BURLINGTON — A speaker for a national group said Friday that Vermont businesses should consider selling to their employees as a way to help them build assets and reduce wealth inequality.
Marjorie Kelly, from the Democracy Collaborative, said businesses across the country whose owners are retiring have an opportunity to transition to employee ownership.
Kelly spoke at the annual Vermont Employee Ownership Conference at the University of Vermont in Burlington. The Democracy Collaborative is trying to spur 50 million employees across the country to take an ownership stake in the businesses they work for by 2050.
"It takes a job to get out of poverty; it takes assets to stay out of poverty," Kelly said in an interview. "Forty-six percent of Americans cannot pull together $400 in an emergency, and so when you begin to spread assets into hands of ordinary people, then you're starting to have a more stable economy."
"It's assets that enable you to weather unemployment or deal with an emergency or send a kid to college, or buy a home," she said. "And so employee ownership is a proven way to get assets into the hands of ordinary people, ordinary employees, including home care employees."
The Vermont Employee Ownership Center says 50 to 60 companies in the state are employee-owned. In 2016, there were a total of 21,192 companies in Vermont, according to the state Labor Department.

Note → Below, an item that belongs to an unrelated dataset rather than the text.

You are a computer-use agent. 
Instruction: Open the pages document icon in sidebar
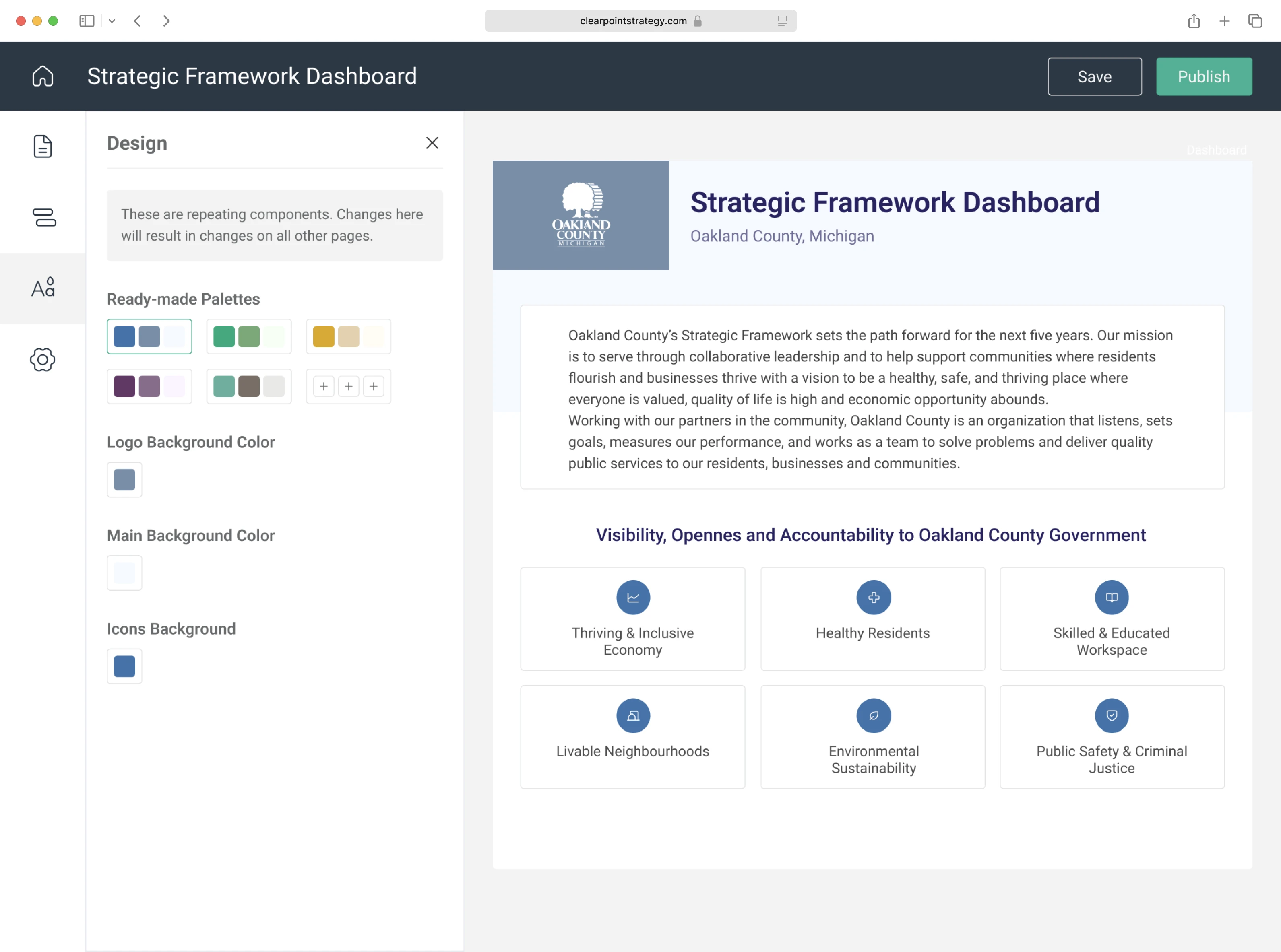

Companies like Carris Reels in Rutland, DuBois and King in Randolph, and King Arthur Flour in Norwich have been employee-owned for years. The founders of Switchback Brewing Co. in Burlington sold to their employees in February.
Kelly said there's an opportunity for many other local businesses to sell to employees. That's because of what she calls "the silver tsunami," the massive retirement of baby boomers. Some of those are entrepreneurs, she said, who need a way out of their business in order to retire.
Don Jamison, the executive director of the Vermont Employee Ownership Center, said there are two common types of employee ownership: a cooperative, in which workers have democratic control over their company and share in profits; and an employee stock ownership plan, or ESOP, in which employees own stock in their companies and can vote on the board of directors.
He said employee ownership can help a business owner find someone to buy the business, keep a company rooted in a community, and give employees more work satisfaction.
"Many people now, they don't have much wealth," Jamison said. "They only have wage income. So the aim is to increase the amount of people who actually have some wealth through shared ownership."
He said employees who have ownership stakes in their companies have higher incomes, better benefits and "much better retirement benefits" than employees at other types of companies.
At one of the conference's seminars, Adam Wrott, from the Valley Alliance of Worker Cooperatives, showed attendees a long list of the benefits that workers get at the Collective Copies Cooperative.
"To anyone else in the world, I would say, `Hey, can you show me another copy shop who does anything like this for their employees?'" Wrott said. "That's the power of the worker co-op."